John’s unease dogged him, abating only as he neared Dominica’s house. His shadower, if there indeed was one, remained as invisible as John’s fears.

The approach to the house he sought might have been just another narrow way cutting between brick boxes, apartment buildings which housed many of the administrative ant-like army that marched into palace offices every morning only to march back out each afternoon, the problems of the empire still largely unconquered.

The mansion was an eccentric affair, a two-story hexagonal structure with a series of porches. Hardly in keeping with the practical, unimaginative personality Anna had described. On the other hand, it had almost certainly been built by Dominica’s deceased husband.

John was halfway across the courtyard when a shout sounded from behind.

“You! Stop!”

He whirled. Several men rushed at him, brandishing weapons.

Dominica’s guards.

“I am here to see your mistress,” he called out hastily, fumbling for the Gourd’s letter of introduction. Further conversation was halted by the arrival of a curtained litter borne by six sturdy servants outfitted in matching red and yellow tunics. The litter was painted red and fitted with yellow curtains. Doubtless it had been accompanied by the guards who had just challenged him.

At a muffled command from within, the bearers set the litter down gently a few paces away. One of the guards snatched the letter from John’s hand and pushed it between the curtains.

John ruefully watched the official talisman vanish inside. He wondered if the Gourd’s magick charms were more efficacious than his seal. So far, the letter of introduction, while having the power to make aristocratic lips move, could not compel them to reveal anything useful.

As he waited, he studied the garishly painted carvings on the litter. Rows of crosses ran around the top, and a large cross was affixed to the front of the litter, tilted forward, pointing the way like the prow of a ship. Upon each yellow curtain had been painted an image of Christ and beneath it a short Biblical verse in Greek.

Before John could finish reading them, there was another murmur from within the litter and the guard drew its curtain partly open.
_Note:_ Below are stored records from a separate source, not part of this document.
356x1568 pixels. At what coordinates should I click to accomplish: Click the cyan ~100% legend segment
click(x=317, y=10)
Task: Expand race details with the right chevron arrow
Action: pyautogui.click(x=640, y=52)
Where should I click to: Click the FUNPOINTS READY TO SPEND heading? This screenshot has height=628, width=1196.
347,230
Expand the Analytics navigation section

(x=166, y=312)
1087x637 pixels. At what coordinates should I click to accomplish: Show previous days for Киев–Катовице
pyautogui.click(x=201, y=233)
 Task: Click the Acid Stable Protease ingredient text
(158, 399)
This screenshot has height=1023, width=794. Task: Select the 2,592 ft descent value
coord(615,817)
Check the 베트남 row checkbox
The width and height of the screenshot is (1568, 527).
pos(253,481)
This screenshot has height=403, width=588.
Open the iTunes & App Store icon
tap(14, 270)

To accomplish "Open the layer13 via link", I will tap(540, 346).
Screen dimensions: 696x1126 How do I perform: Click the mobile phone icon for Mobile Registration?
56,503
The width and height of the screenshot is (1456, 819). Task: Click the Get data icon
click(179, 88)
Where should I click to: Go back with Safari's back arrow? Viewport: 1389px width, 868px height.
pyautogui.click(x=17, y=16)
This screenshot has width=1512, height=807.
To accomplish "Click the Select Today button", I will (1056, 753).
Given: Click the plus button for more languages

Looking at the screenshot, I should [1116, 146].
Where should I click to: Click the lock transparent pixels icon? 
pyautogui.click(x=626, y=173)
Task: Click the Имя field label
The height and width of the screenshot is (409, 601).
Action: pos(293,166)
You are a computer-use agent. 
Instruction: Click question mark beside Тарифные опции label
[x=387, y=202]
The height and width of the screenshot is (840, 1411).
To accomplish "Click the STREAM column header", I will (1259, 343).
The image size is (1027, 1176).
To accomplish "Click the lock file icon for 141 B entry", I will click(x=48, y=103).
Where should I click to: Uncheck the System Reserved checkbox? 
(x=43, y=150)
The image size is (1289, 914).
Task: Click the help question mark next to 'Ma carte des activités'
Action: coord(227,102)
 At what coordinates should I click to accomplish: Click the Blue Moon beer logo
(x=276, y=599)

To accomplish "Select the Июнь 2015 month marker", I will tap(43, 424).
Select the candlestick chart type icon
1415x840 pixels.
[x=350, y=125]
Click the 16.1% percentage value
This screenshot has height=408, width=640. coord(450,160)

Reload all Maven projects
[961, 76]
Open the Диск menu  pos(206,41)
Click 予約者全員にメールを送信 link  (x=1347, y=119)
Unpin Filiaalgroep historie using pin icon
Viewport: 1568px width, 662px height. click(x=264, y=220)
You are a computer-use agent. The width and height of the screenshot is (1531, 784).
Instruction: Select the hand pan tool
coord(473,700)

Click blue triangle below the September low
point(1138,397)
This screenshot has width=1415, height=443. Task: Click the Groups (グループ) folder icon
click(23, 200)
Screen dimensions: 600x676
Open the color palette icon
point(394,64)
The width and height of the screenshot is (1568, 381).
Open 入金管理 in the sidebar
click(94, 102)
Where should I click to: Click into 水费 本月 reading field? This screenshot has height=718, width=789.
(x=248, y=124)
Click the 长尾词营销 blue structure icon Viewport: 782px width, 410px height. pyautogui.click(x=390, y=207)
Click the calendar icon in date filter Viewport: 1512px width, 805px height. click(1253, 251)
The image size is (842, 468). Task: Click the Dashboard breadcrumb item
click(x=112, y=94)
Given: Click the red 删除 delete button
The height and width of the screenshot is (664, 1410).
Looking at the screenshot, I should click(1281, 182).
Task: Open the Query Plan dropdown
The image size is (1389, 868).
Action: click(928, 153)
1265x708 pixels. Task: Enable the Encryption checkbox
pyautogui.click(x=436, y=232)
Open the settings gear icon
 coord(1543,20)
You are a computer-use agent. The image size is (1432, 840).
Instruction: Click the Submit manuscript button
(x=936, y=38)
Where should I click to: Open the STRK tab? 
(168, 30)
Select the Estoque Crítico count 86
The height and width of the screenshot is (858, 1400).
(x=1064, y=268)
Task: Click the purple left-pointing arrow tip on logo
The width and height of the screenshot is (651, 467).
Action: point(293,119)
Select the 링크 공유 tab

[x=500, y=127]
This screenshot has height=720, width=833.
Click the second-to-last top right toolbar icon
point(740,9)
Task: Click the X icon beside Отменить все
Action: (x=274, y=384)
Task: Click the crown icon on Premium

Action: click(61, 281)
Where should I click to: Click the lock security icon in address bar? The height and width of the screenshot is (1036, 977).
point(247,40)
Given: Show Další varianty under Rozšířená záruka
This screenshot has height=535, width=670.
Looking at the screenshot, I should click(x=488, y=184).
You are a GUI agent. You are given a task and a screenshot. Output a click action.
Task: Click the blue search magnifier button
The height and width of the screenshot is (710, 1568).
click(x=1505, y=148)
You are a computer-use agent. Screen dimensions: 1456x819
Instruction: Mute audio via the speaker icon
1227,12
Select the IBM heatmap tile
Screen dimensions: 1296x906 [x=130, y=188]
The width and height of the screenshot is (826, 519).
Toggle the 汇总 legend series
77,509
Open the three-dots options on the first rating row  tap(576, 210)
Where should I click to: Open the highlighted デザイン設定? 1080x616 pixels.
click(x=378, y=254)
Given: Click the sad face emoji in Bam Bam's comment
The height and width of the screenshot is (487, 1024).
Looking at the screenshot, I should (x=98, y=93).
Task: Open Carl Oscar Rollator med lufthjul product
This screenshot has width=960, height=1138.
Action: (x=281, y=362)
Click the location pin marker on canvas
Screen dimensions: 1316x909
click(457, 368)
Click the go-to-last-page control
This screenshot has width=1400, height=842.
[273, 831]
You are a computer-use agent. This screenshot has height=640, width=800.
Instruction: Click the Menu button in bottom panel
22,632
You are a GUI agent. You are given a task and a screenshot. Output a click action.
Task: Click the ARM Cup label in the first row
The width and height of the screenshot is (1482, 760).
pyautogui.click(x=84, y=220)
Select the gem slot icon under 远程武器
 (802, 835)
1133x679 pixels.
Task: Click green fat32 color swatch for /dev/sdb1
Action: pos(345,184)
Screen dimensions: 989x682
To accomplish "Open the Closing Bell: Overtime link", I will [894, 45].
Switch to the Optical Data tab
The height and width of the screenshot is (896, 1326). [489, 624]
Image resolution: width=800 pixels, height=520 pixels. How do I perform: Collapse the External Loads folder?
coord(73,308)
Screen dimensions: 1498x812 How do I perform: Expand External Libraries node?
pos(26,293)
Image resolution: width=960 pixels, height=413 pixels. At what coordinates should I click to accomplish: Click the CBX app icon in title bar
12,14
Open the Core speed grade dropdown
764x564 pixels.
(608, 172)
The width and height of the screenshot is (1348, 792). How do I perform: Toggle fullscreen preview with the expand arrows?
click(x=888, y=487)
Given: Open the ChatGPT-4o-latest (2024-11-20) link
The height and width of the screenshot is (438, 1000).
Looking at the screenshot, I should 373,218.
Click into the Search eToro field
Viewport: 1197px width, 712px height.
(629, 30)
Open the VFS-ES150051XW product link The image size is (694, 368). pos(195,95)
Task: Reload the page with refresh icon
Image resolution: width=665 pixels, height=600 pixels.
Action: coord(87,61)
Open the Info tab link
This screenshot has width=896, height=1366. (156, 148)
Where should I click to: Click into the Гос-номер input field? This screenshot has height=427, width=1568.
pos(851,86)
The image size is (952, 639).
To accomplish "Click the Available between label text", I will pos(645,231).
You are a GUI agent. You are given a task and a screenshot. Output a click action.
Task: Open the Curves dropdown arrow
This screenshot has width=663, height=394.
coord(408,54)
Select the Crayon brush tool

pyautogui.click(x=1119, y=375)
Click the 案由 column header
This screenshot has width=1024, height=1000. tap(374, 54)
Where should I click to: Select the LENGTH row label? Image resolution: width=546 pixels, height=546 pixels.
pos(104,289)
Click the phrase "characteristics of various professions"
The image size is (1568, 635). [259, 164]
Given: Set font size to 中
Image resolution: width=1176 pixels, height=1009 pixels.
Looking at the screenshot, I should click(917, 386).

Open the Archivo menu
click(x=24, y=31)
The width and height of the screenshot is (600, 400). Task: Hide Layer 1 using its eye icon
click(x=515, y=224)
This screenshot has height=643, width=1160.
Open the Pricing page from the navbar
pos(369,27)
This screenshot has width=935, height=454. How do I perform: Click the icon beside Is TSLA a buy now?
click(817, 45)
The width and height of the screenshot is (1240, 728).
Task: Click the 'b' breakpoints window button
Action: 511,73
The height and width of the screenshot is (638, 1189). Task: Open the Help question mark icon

John stooped to see into the interior. Even in the suffused golden light seeping through the curtains, the widowed Dominica was a woman of stern visage. No makeup softened her wrinkles and her gray hair had been pulled back into a tightly coiled bun.

She gave John a keen look. “If the Prefect wants me to answer your questions, I will have to do so.”

“If you would be so kind,” John responded with a bow.

The interior of the litter was half-filled with blankets and pillows. Its front wall bore a shelf holding a trio of miniature busts of aristocratic mien. John recalled hearing that Dominica had survived three husbands.

“Are you going to question me or just stand there gaping? Senator Opimius told me about your grilling his colleague Aurelius. I think he rather enjoyed the spectacle. I never thought that I would be next on the skewer, especially since Opimius tells me you have been dismissed from tutoring his daughter.”

“A regrettable matter, but I assure you—”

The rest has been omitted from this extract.